§ Provided passage:
House of 1000 Corpses

Year: 2002

Director: Rob Zombie

Written by: Rob Zombie

Threat: Mutant Hillbillies

Weapon of Choice: Gun

Based upon: Universal Studios attraction

IMDb page: IMDb link

House of 1000 Corpses

Other movies in this series:
The Devil's Rejects

The tyranist's thoughts
You hear stories about movies about to come out that have to be cut and cut again to achieve an R rating, just so they might play at the local cineplex. I was quite excited to hear about House of 1000 Corpses, but as time dragged on and it was apparent that there was no way this was ever going to play anywhere close to where I live. My part of the country just doesn't screen this kind of movie. So I had to wait.
There are really two movies here. The first half is a fun, playful poke at horror movies and the strange characters in them. The cast is really good and the dialogue almost perfect. Then the second half rolls in and the movie is disturbing and violent and suddenly epitomizes everything about the sub-genre in which it resides that I dislike.
Four kids are on a road trip collecting data on the strange things you can see on the side of the road. The kids and the place they find remind me alternately of scenes from Neil Gaiman's brilliant American Gods and the beautifully titled "All That You Love Will Be Carried Away." They decide to check out a local legend about someone named Doctor Satan. A tire blown out by a shotgun later, they find themselves the guests of a very odd family. A mutant hillbilly family. With a superhot daughter. Why is the daughter always superhot? Anyway, the movie turns shortly thereafter and our friends find themselves the victims in a Texas Chainsaw style family gathering.
I really, really enjoyed the first half of the movie, which only made my discomfort durning the second half stand out more. There are some fun, likeable characters that could have been exploited for a very entertaining movie. Unfortunately, the ultimate goal of the movie fell into the style of horror flick that I've rarely enjoyed and I ended up disappointed.
I can't really recommend this one. But I want to. There are some things in the first half that are well worth the time to see. It's too bad that it takes the turn it does.
Posted: December 1st, 2003

Rish Outfield's reviews
Instead of merely echoing tyranist's comments on this film (since I feel pretty much exactly the same as he did about it), I thought I'd tell you a little bit of how I spent my Halloween of 2000.
Having just moved to Los Angeles, I thought I would go to Universal Studios, especially since I'd heard they had retrofitted the park for Halloween, and were having a really cheap deal if you pretended you could stand the music they played on KROQ. Indeed, they had decorated the park for the holiday, with strobelights, fog machines, costumed characters, and scary music. They also had five haunted houses/mazes/attractions to explore.
One of them had been designed by rock musician Rob Zombie, and was patterned after a Midwestern gas station and roadside freak show (another was patterned after the World Wrestling Federation, but I didn't dare visit that one). Of the four I did check out, the Rob Zombie attraction impressed me the most, and I described it to tyranist a couple of days later, pretty excited about it.

§ Exercise task 1: In the House of 1000 Corpses reviews, what was the Rob Zombie attraction at Universal Studios patterned after?
§ Exercise task 2: Carry on writing the House of 1000 Corpses reviews, picking up after their final sentence.

§ Data lines:
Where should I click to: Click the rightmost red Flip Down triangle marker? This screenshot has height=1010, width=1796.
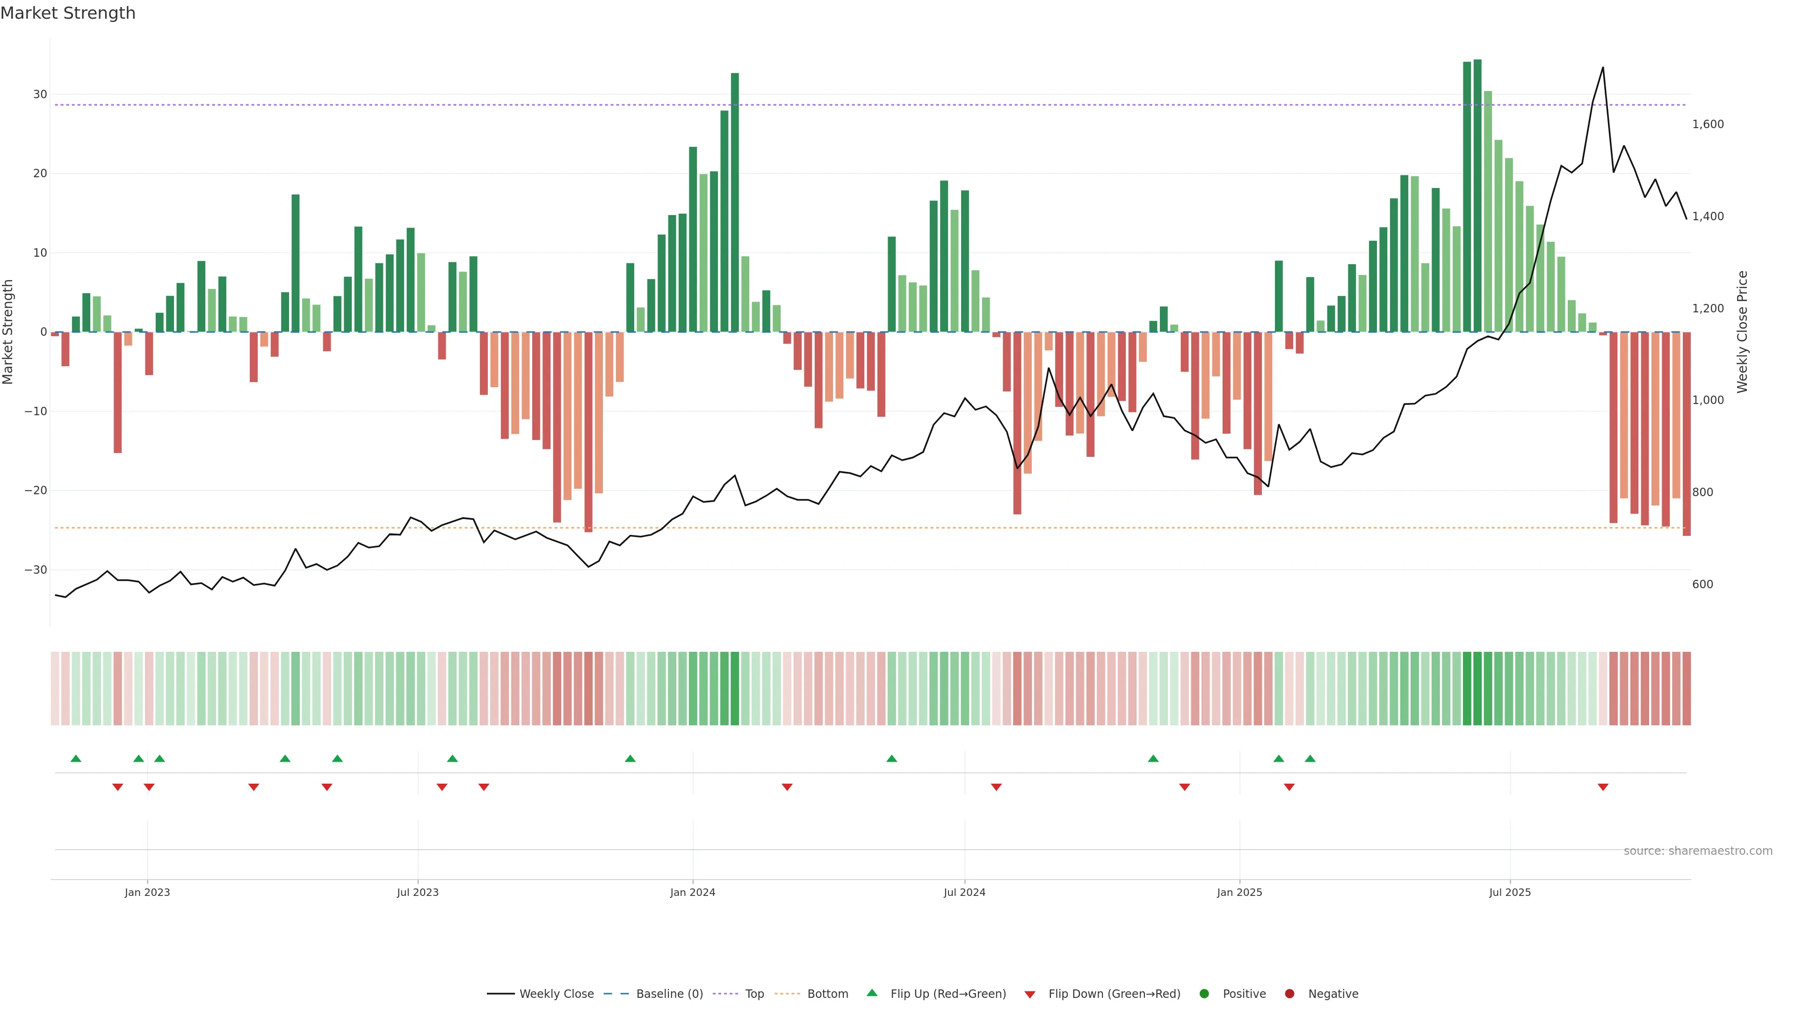pos(1603,787)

§ Exercise response 1: A Midwestern gas station and roadside freak show.

§ Exercise response 2:
Instead of a simple maze with poorly-acting teenagers jumping out, it was set up like a tour of the macabre, more fascinating than scary. A lot of thought and effort had been put into it, though it was sometimes too dark to really appreciate all the elaborate work and sets. It was clever and well done, and if I hadn't impatient, oversexed people crowding in behind me, I would've stayed a lot longer to just look at the neat displays and listen to the cool sideshow-type voiceover (any mention of Bob Gein and Lizzie Borden is welcome with me). Plus, there were some creepy musical moments and nice scenes with dead bodies hanging all around you, swaying back and forth (some turned out NOT to be dead, however) and a similar scene with scarecrows in a room (and a couple of those were alive too).
Even the queue was fun, as they showed immensely creative Rob Zombie videos while we waited in line. The people around me were having a lot of fun, and I found myself wishing I had dragged my little sisters or some prostitutes there.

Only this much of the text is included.